The Protection of Underwater Cultural Heritage Center
- Founded: 2020
- Location: Saudi Arabia;

= The Protection of Underwater Cultural Heritage Center in Saudi Arabia =

The Protection of Underwater Cultural Heritage Center in Saudi Arabia is a center affiliated with the Heritage Commission, a key entity operating under the Saudi Ministry of Culture. Established in November 2020, the center's executive strategy was launched in August 2022, with the aim of preserving and discovering underwater cultural heritage. It operates in collaboration with several local and global universities, including King Abdullah University of Science and Technology (KAUST) and its Red Sea Research Center, King Abdulaziz University in Jeddah and the University of Naples “L’Orientale.”

== Discovered Sites ==
The Heritage Commission undertook its underwater survey of the area between Ras Al-Sheikh Hamid and the Umluj shipwreck from 13 July to 5 September 2022, which led to the discovery of 25 archaeological sites spanning the northeastern Saudi city of Tabuk, namely Ras Al-Sheikh Hamid at the tip of the Gulf of Aqaba, Duba Governorate, Al-Wajh Governorate and Umluj Governorate.

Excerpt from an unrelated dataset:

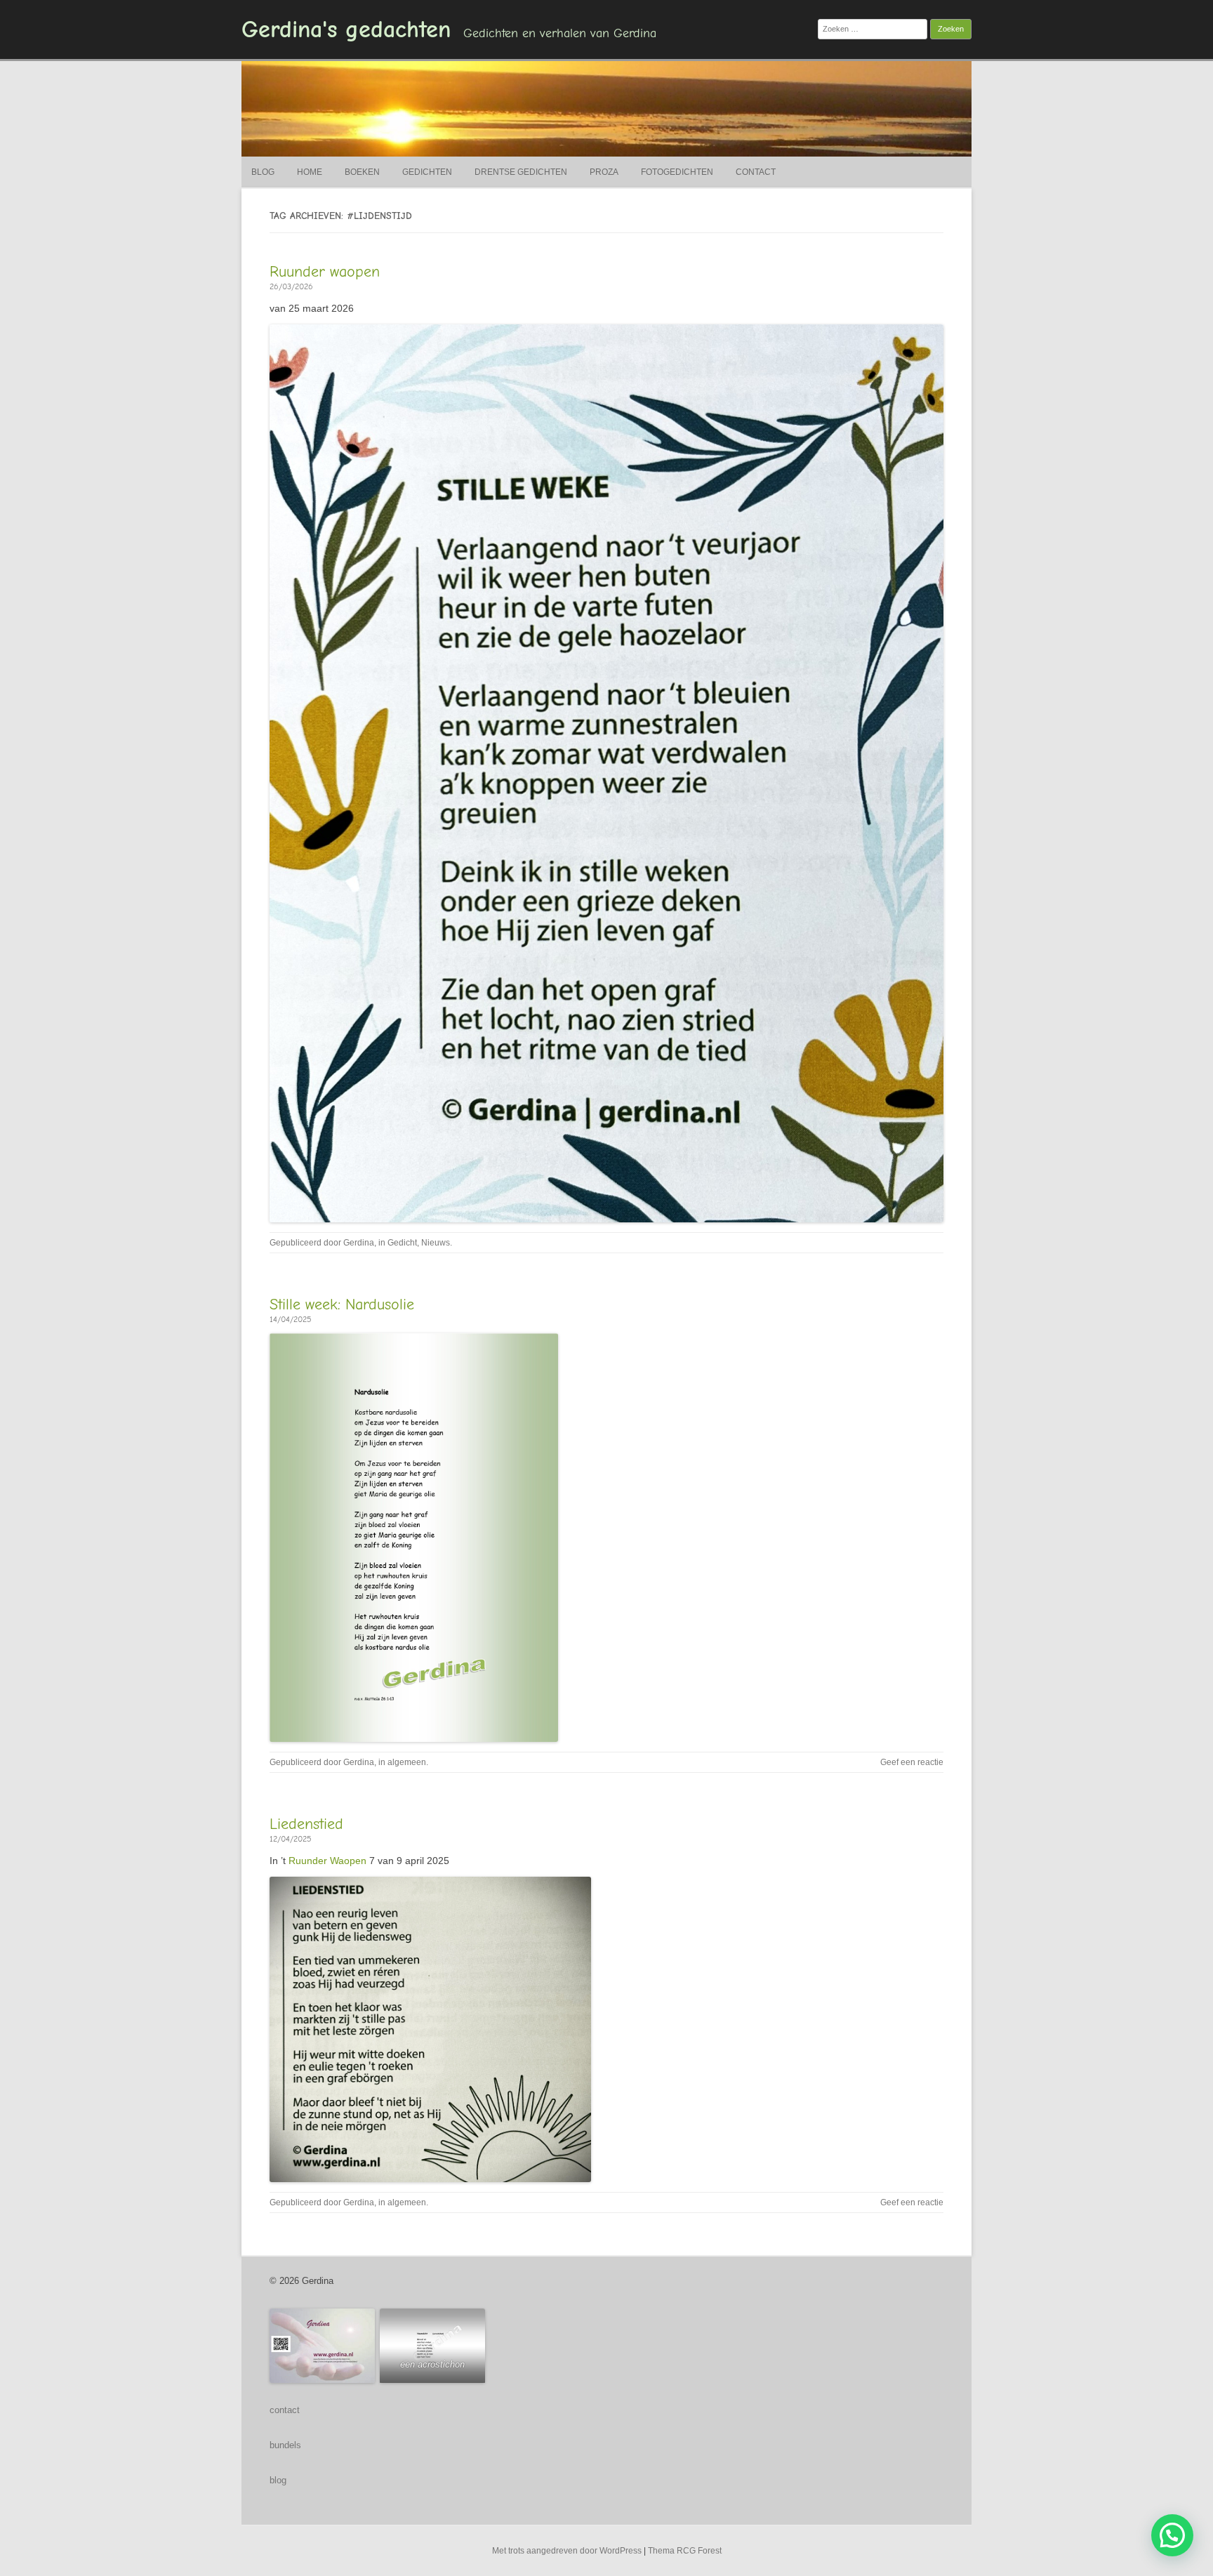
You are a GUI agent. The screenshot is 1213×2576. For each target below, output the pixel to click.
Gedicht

== Discovery of Umluj Shipwreck ==
The Umluj shipwreck area was previously surveyed in a collaborative effort by the Heritage Commission and an Italian team from the University of Naples “L’Orientale” in 2015 and 2016, which determined that the wreck dates back over 100 years. During the latest survey, the vessel's visible remains were cleaned. A mound of pottery, hundreds of high-quality Chinese porcelain pieces and various metals were unearthed around the wreck site, which was a part of the ship's cargo.